Jam 4 sore, di teras rumah Anos yang luas, SQUAD 12 sudah berkumpul. Ada aku, Anos, Farel, Nayara, Rara, dan Dela. Anggota Guild lainnya memantau lewat grup WhatsApp dan Discord.
"Dika! Lulu! Jangan berisik dulu ya, Abang mau tanding!" seruku pada dua adikku yang ternyata ikut membuntuti ke rumah Anos. Mereka duduk manis di pojokan teras sambil memegang kerupuk.
"Lawan kita namanya Guild 'Shadow Borneo' dari SDN 5," lapor Farel sambil membuka lobby. "Mereka sombong banget di grup, katanya kita cuma Guild anak bawang."
"Tunjukkan pada mereka, bawang kita bisa bikin mereka nangis!" teriak Anos membakar semangat.
Pertandingan dimulai. Mode Clash Squad Custom. Aku mengambil komando penuh.
"Anos, lo ke kiri! Farel, lo cover Nayara di tengah! Gue bakal masuk dari belakang lewat balkon!" perintahku lewat suara lantang.
Pertempuran sangat sengit. Anak-anak SDN 5 memang lincah. Skor sempat imbang 3-3. Di ronde penentuan, aku terkepung oleh dua orang musuh. Darahku tinggal sedikit.
"Arya! Awas di kanan kamu!" teriak Nayara. Dia secara heroik keluar dari persembunyiannya dan menembakkan shotgun-nya ke arah musuh yang mengincarku.
Knock! Nayara berhasil menjatuhkan satu orang!
Momen itu memberiku waktu untuk memakai medkit dan melakukan rush balik. Dengan satu gerakan jump shot legendaris, aku menghabisi sisa musuh.
BOOYAH!
"MENANGGGGG!" teriak kami semua serentak di teras rumah Anos. Dika dan Lulu melompat-lompat kegirangan.
"Gila! Nayara tadi keren banget! Lo bener-bener save si Arya tadi!" puji Rara sambil memeluk Nayara.
"Aku cuma nggak mau Arya kalah..." ucap Nayara sambil menatapku dengan mata yang berbinar-binar. "Kamu hebat, Ry. Kamu bener-bener Kapten yang bisa diandalkan."
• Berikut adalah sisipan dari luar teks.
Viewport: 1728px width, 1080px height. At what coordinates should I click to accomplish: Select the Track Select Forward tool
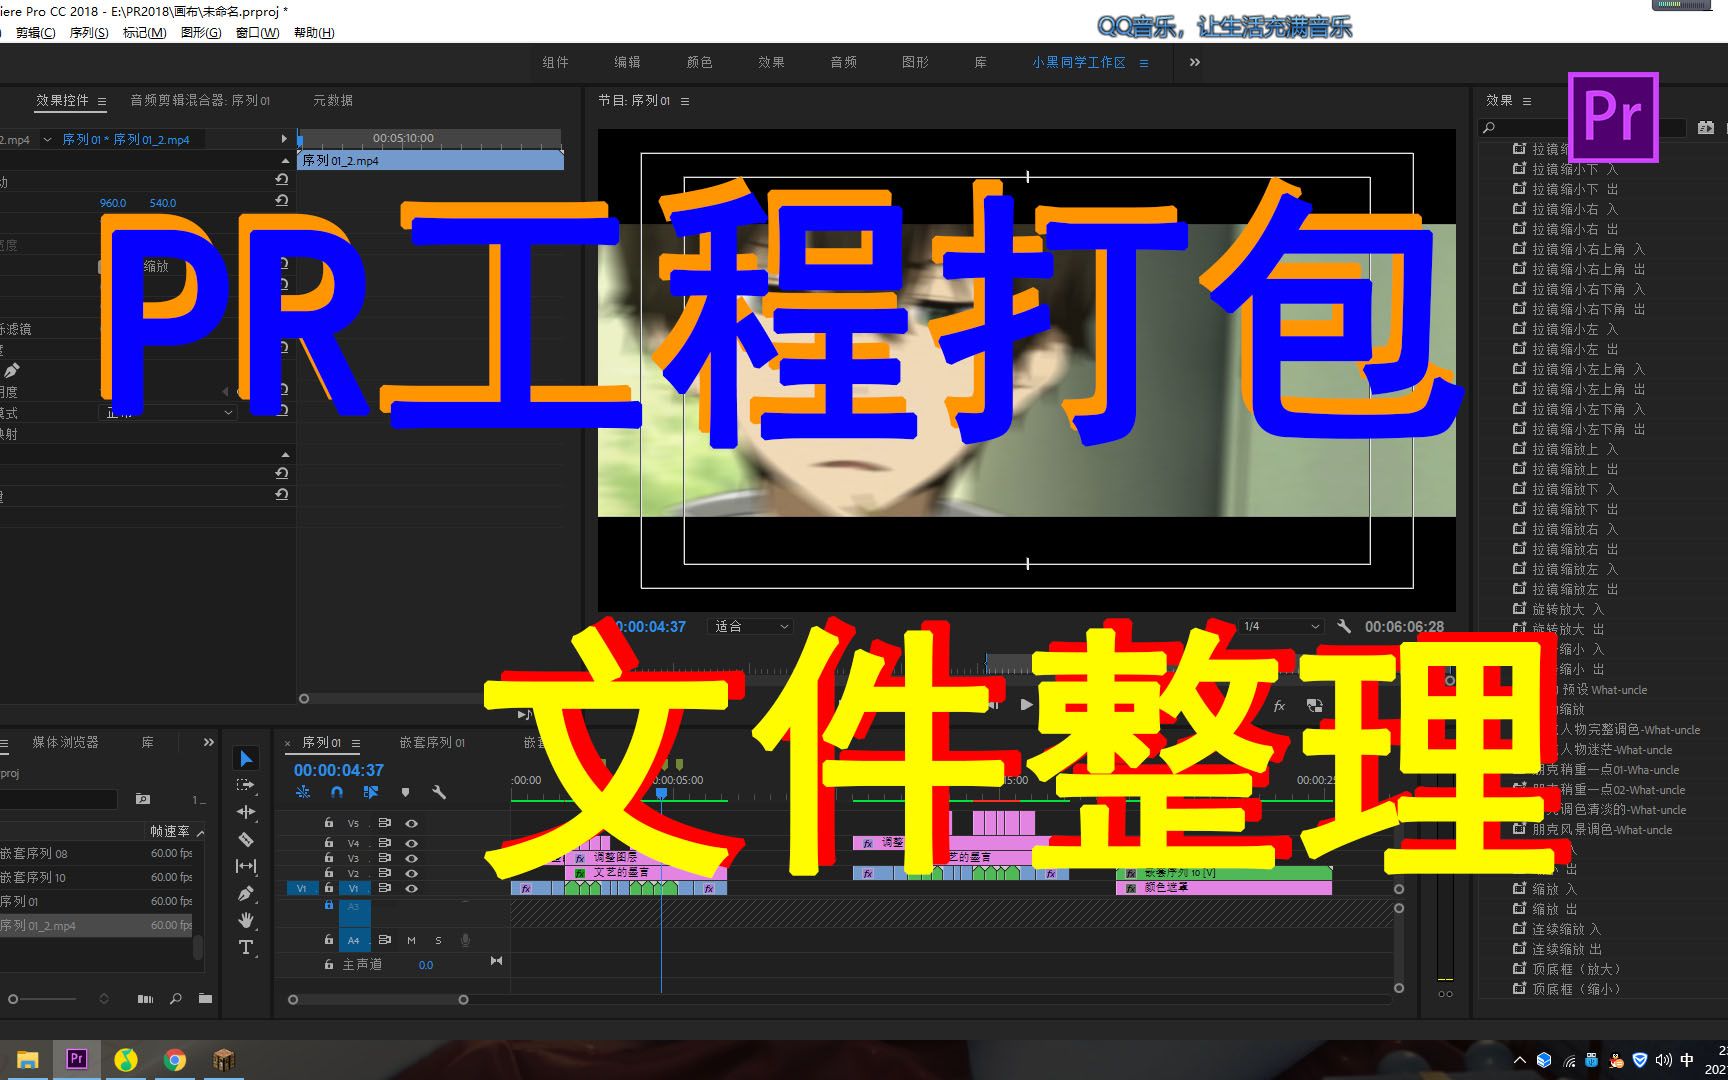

Aku terdiam, rasa bangga karena menang kalah jauh dengan rasa bahagia karena dipuji Nayara di depan teman-teman. Aku melihat HP-ku, grup SQUAD 12 meledak dengan ucapan selamat. Bahkan anak kelas 6 yang tadinya ragu, sekarang memuja-muja namaku.
"Ry, liat tuh status WA si Fahmi," bisik Farel sambil menyodorkan HP-nya.
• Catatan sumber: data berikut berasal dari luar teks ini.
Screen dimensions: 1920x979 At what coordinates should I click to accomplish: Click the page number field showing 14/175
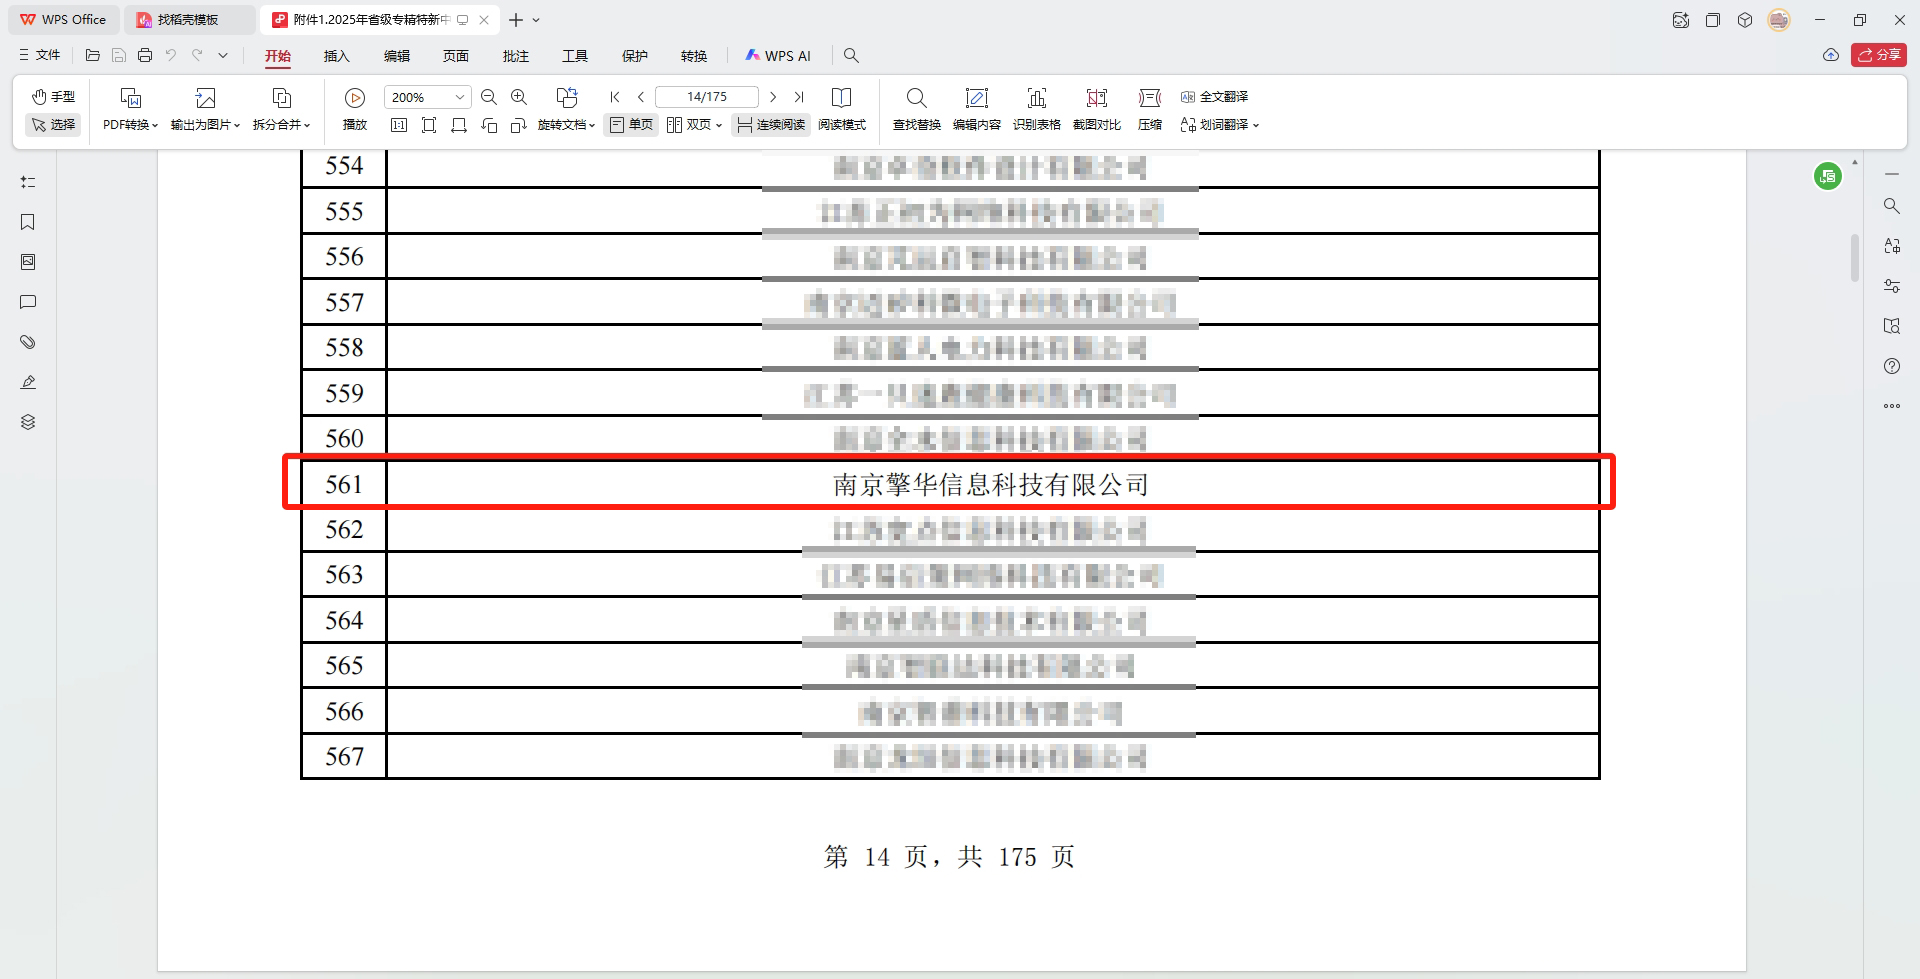click(x=707, y=97)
Aku melihat status Fahmi yang hanya berisi layar hitam dengan tulisan: "Cuma hoki doang."
Aku tertawa. "Biarin aja, Rel. Orang kalah emang suka cari alasan."
Malam itu, setelah pulang ke rumah, aku duduk di meja belajar. Aku melihat hasil coret-coretan ujian tadi pagi dan HP yang masih panas sisa mabar. Aku merasa Sabtu ini adalah Sabtu terbaik dalam hidupku.
Sebuah notifikasi masuk dari Nayara.
Nayara Amora: "Makasih buat hari ini ya, Kapten. Ujian kita lancar, tanding kita menang. Oh iya, karangan Bahasa Indonesia kamu tadi... aku sempet baca dikit pas dikumpulin. 'Seseorang yang memberi warna' itu maksudnya aku ya? [Emoji Malu dan Hati Biru]"
Aku langsung melempar HP-ku ke kasur dan berguling-guling sambil menutup wajah dengan bantal. Mampus gue! Ketauan! Tapi di balik rasa malu itu, aku tersenyum sangat lebar.
Besok hari Minggu, dan aku sudah tidak sabar menunggu hari Senin datang lagi agar bisa melihat wajah Nayara di barisan depan kelas 5 SDN 12.